Description of problem: When trying to create the API without filter=True using a user account, I am getting "query execution failed due to insufficient permissions." Version-Release number of selected component (if applicable): How reproducible: always Steps to Reproduce: 1. initialize API without filter=True, with user account credentials API(self.uri, self.username, self.password, ca_file = self.ca_file, debug = True) Actual results: send: 'GET /api HTTP/1.1\r\nHost: <host>.redhat.com\r\nAccept-Encoding: identity\r\nFilter: False\r\nPrefer: persistent-auth\r\nContent-type: application/xml\r\nAccept: application/xml\r\nAuthorization: Basic <I'm not sharing my password>==\r\n\r\n' reply: 'HTTP/1.1 400 Bad Request\r\n' header: Date: Tue, 04 Nov 2014 14:31:52 GMT header: JSESSIONID: w9ZGVyIVoOGKIXdjuesJ4bBi header: Content-Type: application/xml header: Content-Length: 188 header: Vary: Accept-Encoding header: Connection: close Traceback (most recent call last): File "./make_vm_template.py", line 37, in <module> rhev_m_conn = rhevm.Rhevm(location=options.location) File "/home/pspacek/rhev/rhevm.py", line 73, in __init__ self.connect_api() File "/home/pspacek/rhev/rhevm.py", line 101, in connect_api api = rhevm_api(self.uri, self.username, self.password, ca_file = self.ca_file, debug = True) File "/usr/lib/python2.6/site-packages/ovirtsdk/api.py", line 145, in __init__ url='' File "/usr/lib/python2.6/site-packages/ovirtsdk/infrastructure/proxy.py", line 118, in request persistent_auth=self._persistent_auth) File "/usr/lib/python2.6/site-packages/ovirtsdk/infrastructure/proxy.py", line 140, in __doRequest persistent_auth=persistent_auth File "/usr/lib/python2.6/site-packages/ovirtsdk/web/connection.py", line 134, in doRequest raise RequestError, response ovirtsdk.infrastructure.errors.RequestError: status: 400 reason: Bad Request detail: query execution failed due to insufficient permissions. Expected results: Initialization of the api does not fail. Additional info:
The reason for this is that the Python SDK requests the /api URI as part of the connection process. When this is requested by a normal (non admin) user without the "Filter: true" header the RESTAPI will request to the backend information like the RPM version, using GetConfigurationValueQuery, and the Backend.runQuery method. But even if the requested parameter is marked as allowed for normal users the query will fail because there is a previous check (in QueriesCommandBase.validatePermissions) that rejects any non-filtered query from normal users. This could be fixed changing the RESTAPI to use the Backend.runPublicQuery method when the user is a normal (non admin) user. But the RESTAPI doesn't know (and shouldn't know, in my opinion) if the user is normal or admin. The right solution for this is that the backend should do a fine grained check, and accept and respond requests for configuration parameters that are allowed for users regardless of the filtering/not-filtering setting.

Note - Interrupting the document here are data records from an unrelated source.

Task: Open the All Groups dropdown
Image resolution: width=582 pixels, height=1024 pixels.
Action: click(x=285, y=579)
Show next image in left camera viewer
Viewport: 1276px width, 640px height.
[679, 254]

Target release should be placed once a package build is known to fix a issue. Since this bug is not modified, the target version has been reset. Please use target milestone to plan a fix for a oVirt release.
Whether you're an admin or not is NOT exposed to the REST-API. We will not change the default to use the filtered view, as this view has several restrictions (one of which is that search isn't supported on it). Only when we introduce global roles (currently that's not planned for 4.0), we will be able to ask the SSO service whether the user is admin, and act upon that. Ideally, the engine should show you the view you can see, based on who you are, but that will means that the same user, if he is an admin, will always see all objects. If organizations use "root"-kind user to access admin API/portal, and their own user for user-related requests, then it will work. However, if the organization is used to people working with their own users, then it will be a regression to them. My gut feeling is to close this one as WONTFIX. However, as we might introduce global roles in 4.1, I'm now pushing it forward, for consideration in 4.1.
I don't see us investing in this one. Closing as WONTFIX.